Kutipan Teks ::
========================

Sapaan Perupa Papua
Karya-karya yang ditampilkan dalam Papua Design Weeks sebagian besar memiliki pendekatan seni desain dengan maksud untuk merengkuh pasar.
Kehidupan masyarakat Papua lekat dengan seni meski sejauh ini memang belum maksimal terkabarkan. Ketika sebagian anak muda Papua merantau, tidak sedikit yang menempuh studi dan menjadi mahasiswa di Yogyakarta, lalu melebur dengan komunitas seni yang ada. Mereka pun memberikan sapaan khas.
”Sewaktu kecil, saya sering melihat ayah dan kakek melukis untuk rumah adat. Ada tiga warna yang dipakai, yaitu hitam, putih, dan merah. Ketiganya dari bahan arang kayu, lumpur putih, dan getah buah tertentu untuk warna merah,” kata Jhon Kaisma (23), mahasiswa Jurusan Biologi Semester IV, Universitas Sanata Dharma, Yogyakarta, Selasa (12/1/2021).
Jhon berasal dari Kabupaten Mappi, Provinsi Papua. Masyarakat Mappi menganut kultur dataran rendah. Wilayah ini berbatasan dengan Kabupaten Asmat di bagian utara, Kabupaten Merauke di sisi timurnya. Kemudian di sisi selatan berbatasan dengan Kabupaten Boven Digoel. Di sisi barat berbatasan Kabupaten Asmat serta Laut Arafura.

========================

Soal yang Dikerjakan ::
**a)** Jawab pertanyaan berikut berdasarkan kutipan tentang perupa Papua.
(i) Apa saja tiga warna yang dipakai ayah dan kakek Jhon Kaisma saat melukis untuk rumah adat?
(ii) Dari kabupaten mana Jhon Kaisma berasal?
(iii) Kabupaten apa yang berbatasan dengan wilayah itu di sisi selatan?
**b)** Tuliskan kembali bagian kutipan tentang perupa Papua tanpa perubahan. Mulailah pada kata-kata yang memuat "Sapaan Perupa Papua", lalu berhenti setelah "untuk merengkuh pasar.".

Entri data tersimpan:
========================

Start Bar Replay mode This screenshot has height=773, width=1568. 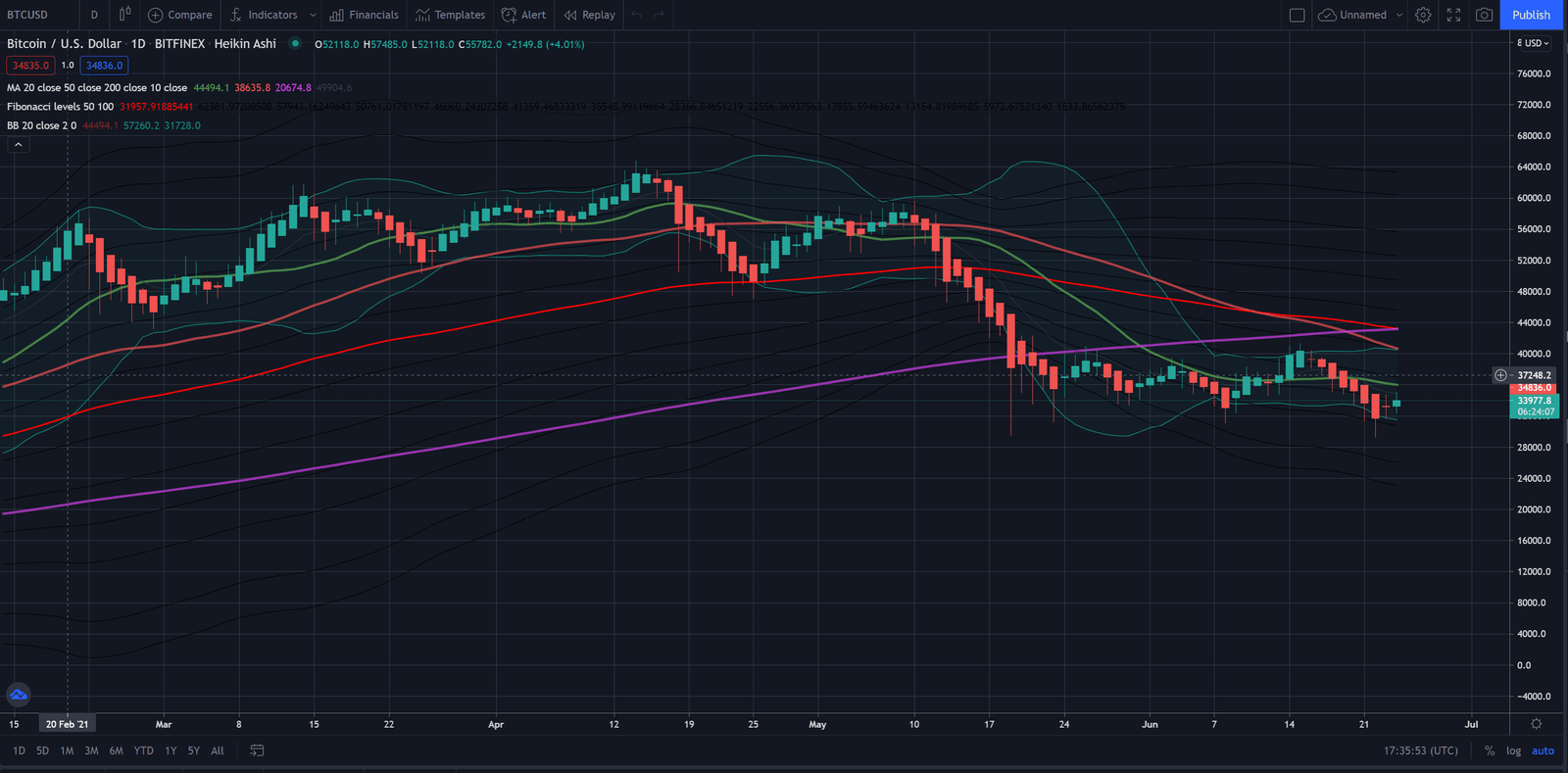(x=590, y=15)
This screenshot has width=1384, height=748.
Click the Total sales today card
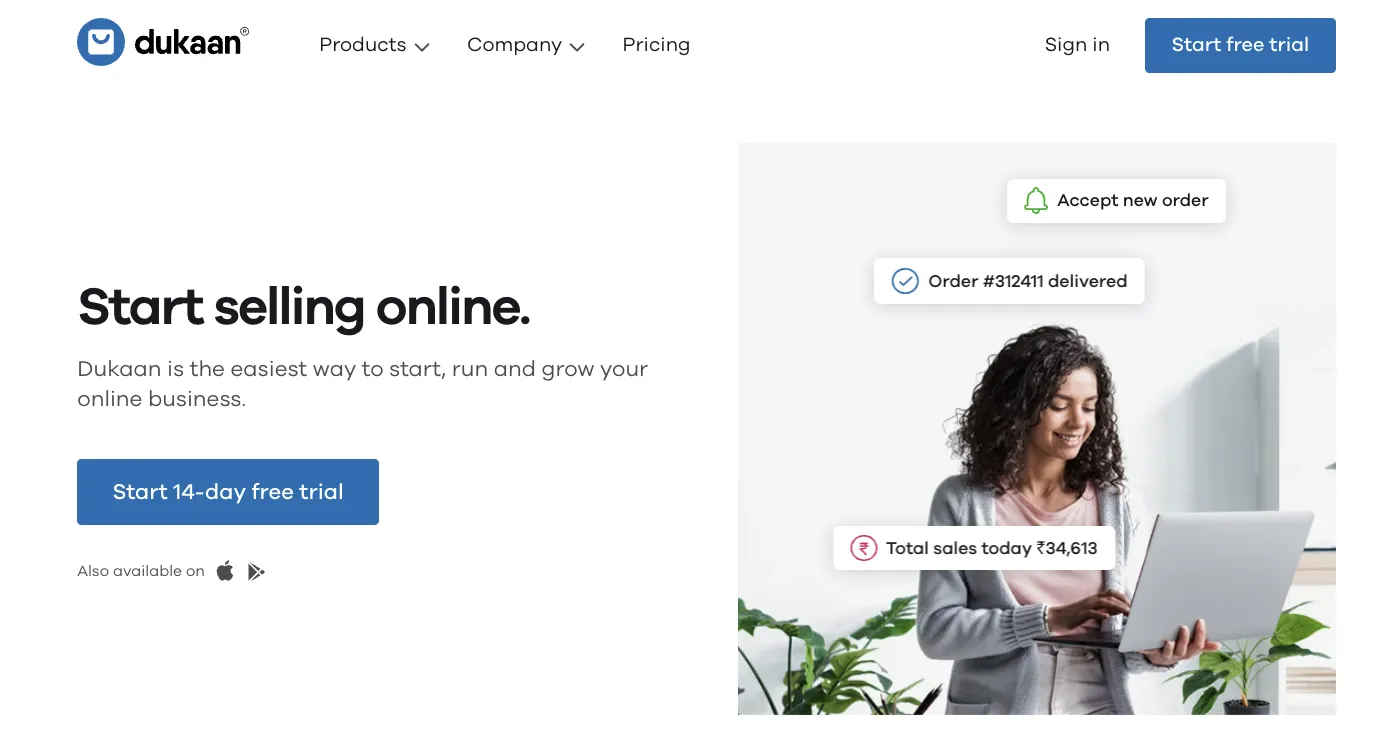tap(974, 548)
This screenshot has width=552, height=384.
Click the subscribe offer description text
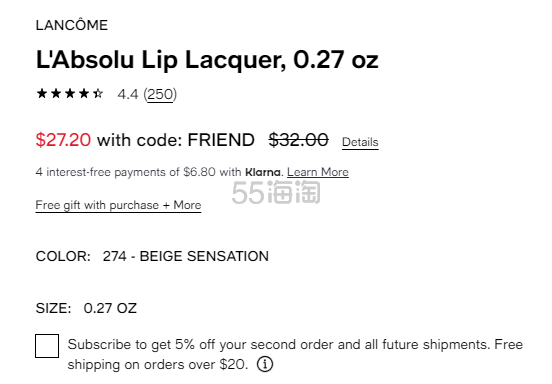click(295, 354)
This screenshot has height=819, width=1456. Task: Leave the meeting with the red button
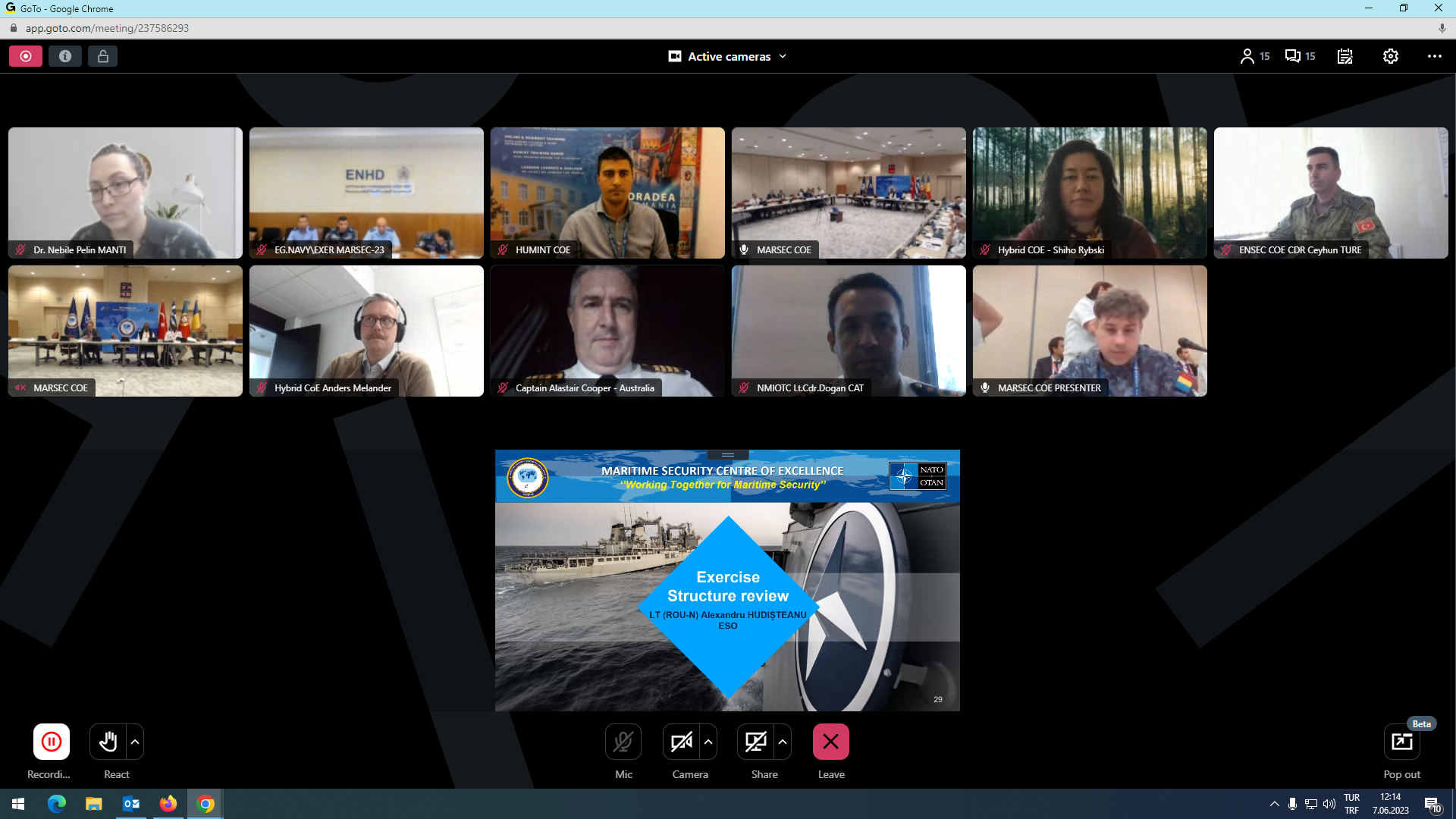tap(831, 742)
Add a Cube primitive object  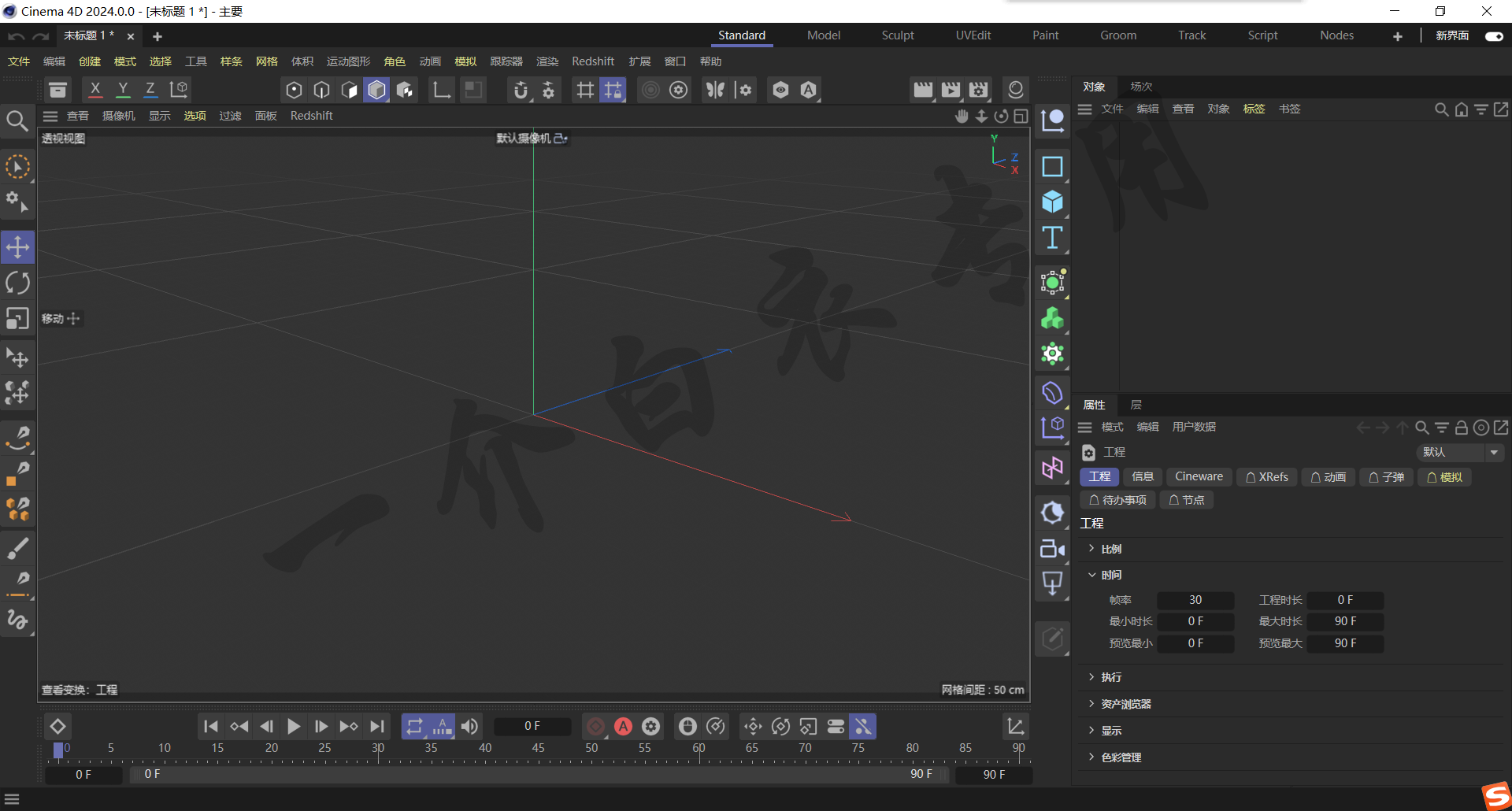click(1052, 202)
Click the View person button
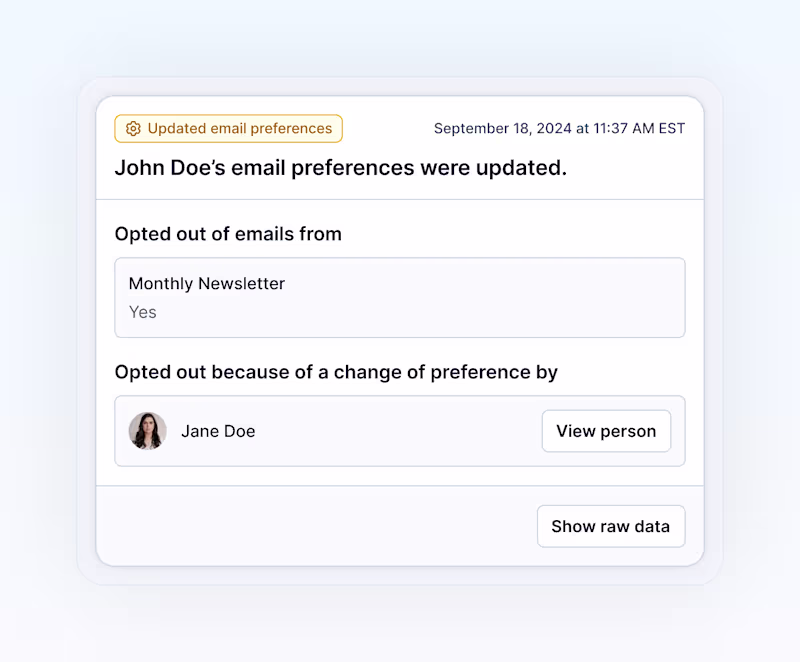Image resolution: width=800 pixels, height=662 pixels. pyautogui.click(x=606, y=431)
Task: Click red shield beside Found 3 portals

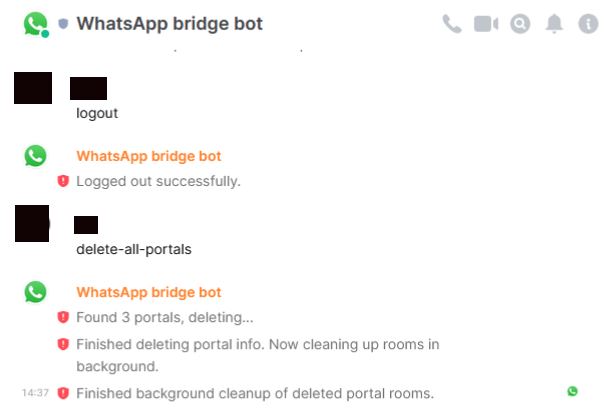Action: 63,317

========================

Bagian Jawaban ::
**a)**
(i) Hitam, putih, dan merah.
(ii) Kabupaten Mappi, Provinsi Papua.
(iii) Kabupaten Boven Digoel.

**b)**
Sapaan Perupa Papua
Karya-karya yang ditampilkan dalam Papua Design Weeks sebagian besar memiliki pendekatan seni desain dengan maksud untuk merengkuh pasar.